- _WORK TO COMPLETE_
Repeat the lines from the one containing "Where should I" through the last line of the data, exactly, pictures omitted.
─── GIVEN DATA ───
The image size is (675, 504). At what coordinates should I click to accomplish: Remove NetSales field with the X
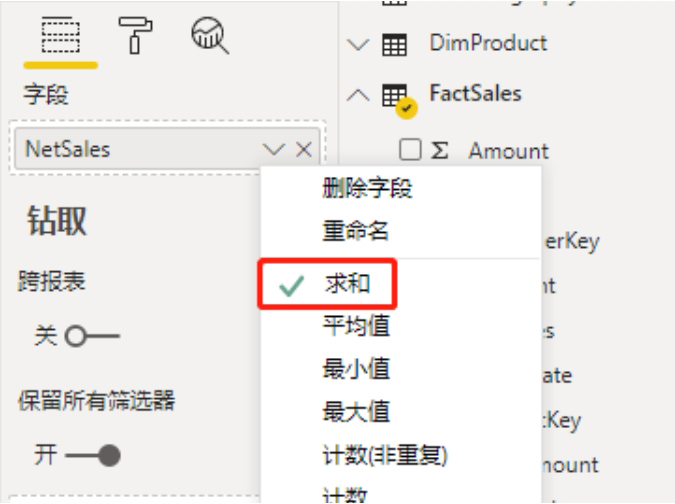click(304, 150)
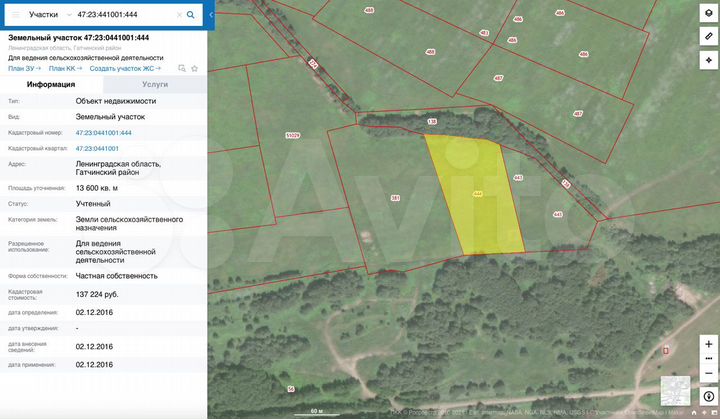Image resolution: width=720 pixels, height=419 pixels.
Task: Reset map orientation with compass button
Action: tap(708, 396)
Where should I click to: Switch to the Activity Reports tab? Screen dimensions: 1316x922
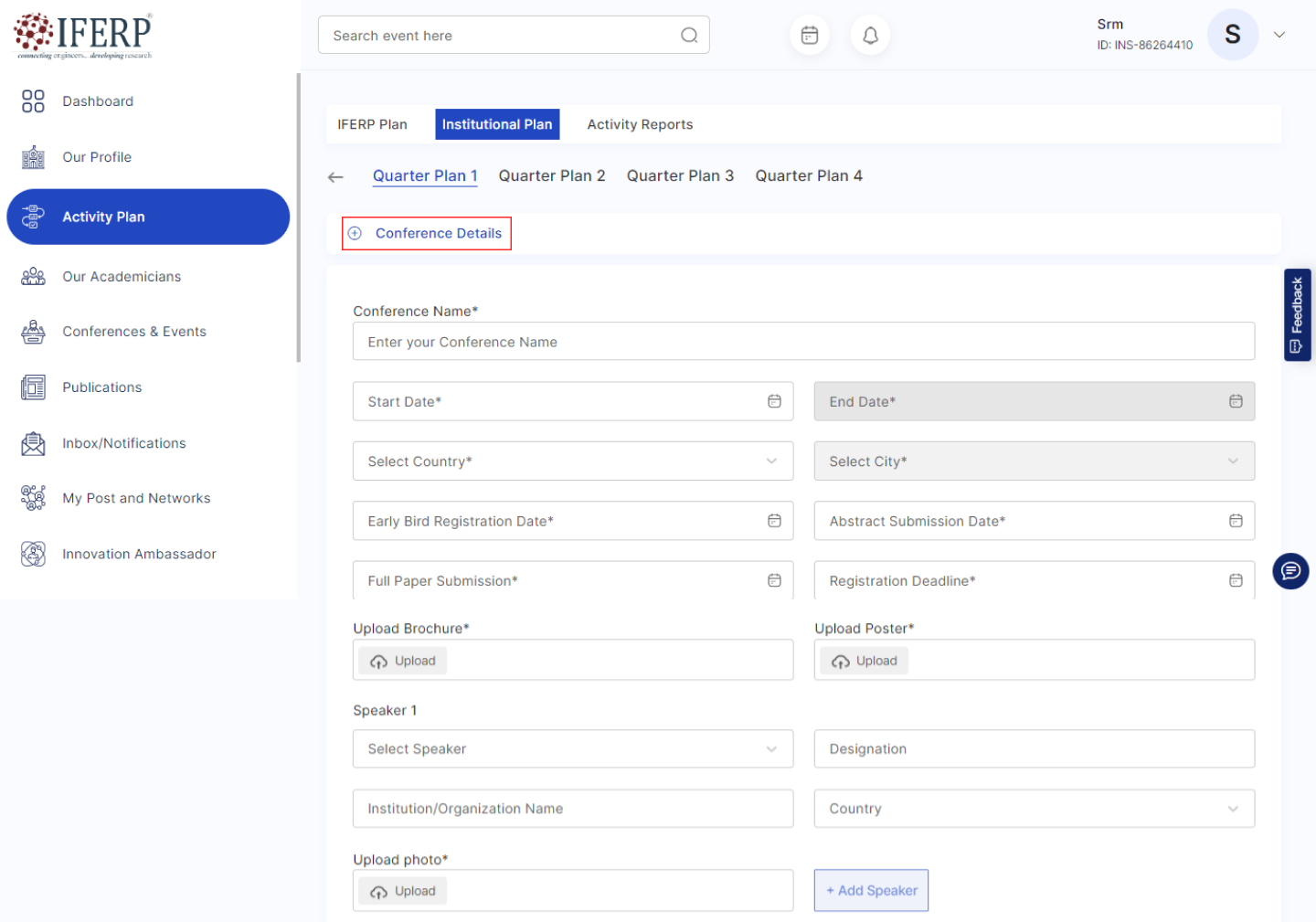[x=640, y=124]
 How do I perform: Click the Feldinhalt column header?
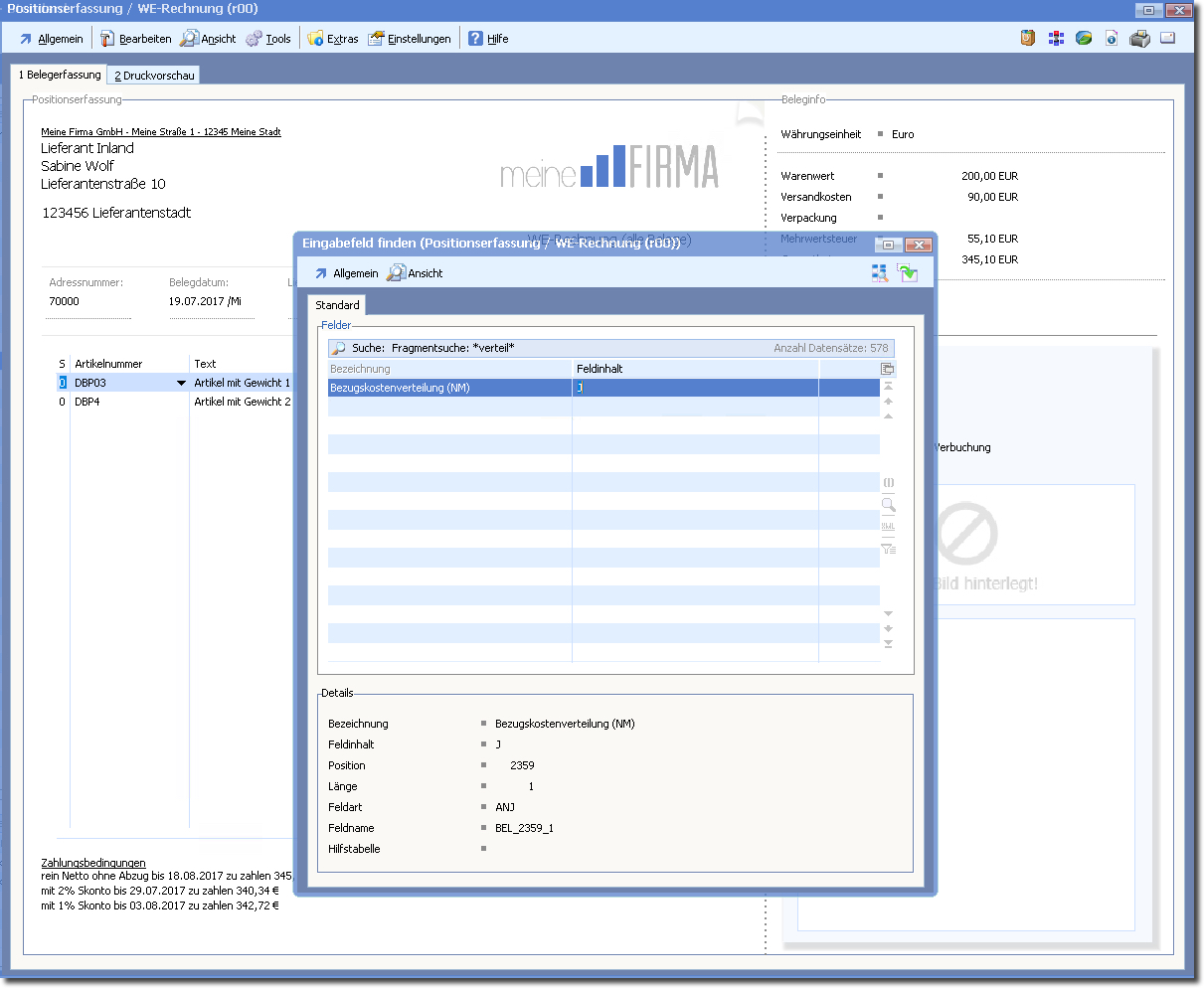click(695, 369)
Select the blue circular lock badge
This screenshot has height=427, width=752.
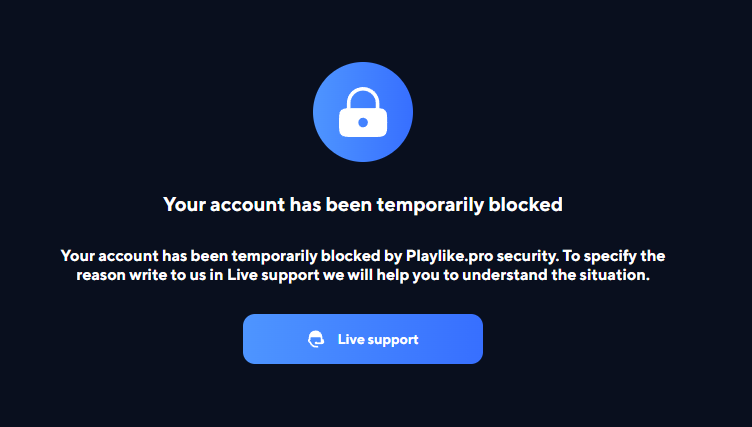363,112
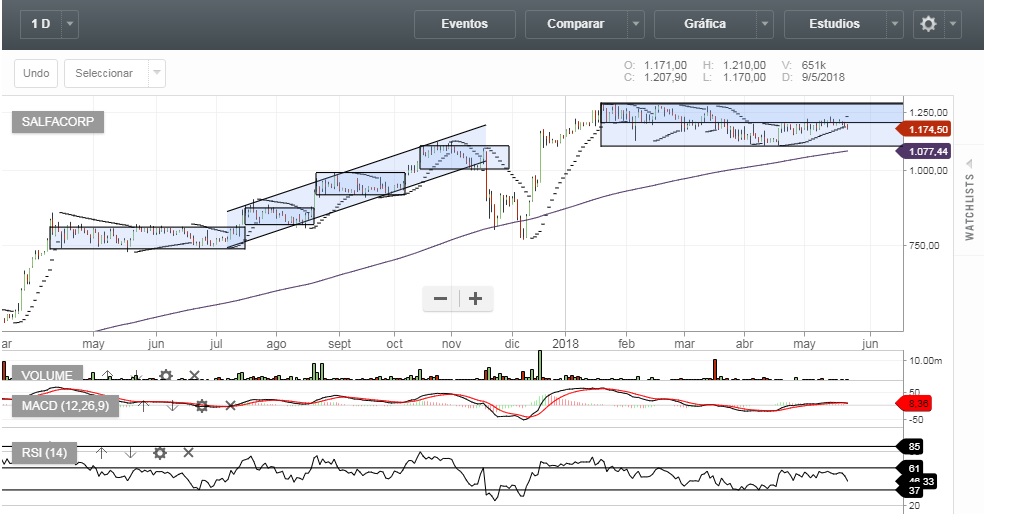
───
- _SOLUTION BELOW_
Where should I click to: Switch to the Activity Reports tab? Screen dimensions: 1316x922
[x=640, y=124]
 How do I perform: Click the Feldinhalt column header?
click(695, 369)
Select the blue circular lock badge
This screenshot has height=427, width=752.
363,112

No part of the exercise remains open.